Top of Working data

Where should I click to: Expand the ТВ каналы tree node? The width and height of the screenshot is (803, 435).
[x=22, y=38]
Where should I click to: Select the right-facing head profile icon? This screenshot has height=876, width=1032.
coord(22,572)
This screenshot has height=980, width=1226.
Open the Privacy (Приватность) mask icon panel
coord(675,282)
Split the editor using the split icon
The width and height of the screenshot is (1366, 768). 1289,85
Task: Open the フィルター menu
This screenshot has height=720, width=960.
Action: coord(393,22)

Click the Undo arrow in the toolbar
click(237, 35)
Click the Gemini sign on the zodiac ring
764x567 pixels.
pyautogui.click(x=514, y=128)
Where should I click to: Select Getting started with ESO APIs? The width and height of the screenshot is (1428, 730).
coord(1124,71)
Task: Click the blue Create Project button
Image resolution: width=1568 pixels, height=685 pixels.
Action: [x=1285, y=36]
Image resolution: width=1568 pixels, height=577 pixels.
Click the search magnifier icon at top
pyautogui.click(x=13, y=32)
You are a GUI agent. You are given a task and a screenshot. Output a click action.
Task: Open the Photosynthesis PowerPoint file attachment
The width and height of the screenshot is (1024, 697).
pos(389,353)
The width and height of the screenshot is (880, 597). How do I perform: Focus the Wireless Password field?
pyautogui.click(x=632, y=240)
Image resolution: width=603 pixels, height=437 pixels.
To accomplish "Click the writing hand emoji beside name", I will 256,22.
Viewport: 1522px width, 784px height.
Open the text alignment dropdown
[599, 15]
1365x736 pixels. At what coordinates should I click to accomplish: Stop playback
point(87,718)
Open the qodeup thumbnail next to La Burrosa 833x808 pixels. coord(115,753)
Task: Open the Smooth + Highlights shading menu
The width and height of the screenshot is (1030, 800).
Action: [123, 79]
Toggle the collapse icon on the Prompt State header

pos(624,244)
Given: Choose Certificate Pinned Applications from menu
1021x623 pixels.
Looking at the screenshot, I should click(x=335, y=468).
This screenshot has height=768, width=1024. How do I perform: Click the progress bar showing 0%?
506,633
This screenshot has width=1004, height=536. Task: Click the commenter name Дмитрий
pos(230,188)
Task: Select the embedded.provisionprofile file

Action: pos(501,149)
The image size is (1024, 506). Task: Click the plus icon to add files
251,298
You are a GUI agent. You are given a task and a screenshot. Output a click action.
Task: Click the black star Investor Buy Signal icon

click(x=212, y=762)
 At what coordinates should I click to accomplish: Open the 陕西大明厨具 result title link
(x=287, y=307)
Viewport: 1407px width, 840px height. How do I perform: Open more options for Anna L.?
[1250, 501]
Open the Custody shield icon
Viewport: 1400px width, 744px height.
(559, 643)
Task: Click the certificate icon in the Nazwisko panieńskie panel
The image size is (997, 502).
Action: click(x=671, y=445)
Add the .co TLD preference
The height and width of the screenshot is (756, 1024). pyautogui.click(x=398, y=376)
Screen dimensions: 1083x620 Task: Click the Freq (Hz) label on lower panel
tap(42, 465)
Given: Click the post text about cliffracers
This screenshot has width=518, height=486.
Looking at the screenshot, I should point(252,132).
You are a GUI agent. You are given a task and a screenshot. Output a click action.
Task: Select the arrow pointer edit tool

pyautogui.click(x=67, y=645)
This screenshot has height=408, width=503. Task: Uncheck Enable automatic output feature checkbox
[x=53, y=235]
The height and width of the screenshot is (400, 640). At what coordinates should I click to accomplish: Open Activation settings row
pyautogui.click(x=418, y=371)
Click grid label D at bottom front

Bottom of Working data

→ Problem
Write out every line, unchanged, from the one containing "The height and width of the screenshot is (400, 640)." through the closing line of the data.

→ Final answer
The height and width of the screenshot is (400, 640). At what coordinates should I click to accomplish: Open Activation settings row
pyautogui.click(x=418, y=371)
Click grid label D at bottom front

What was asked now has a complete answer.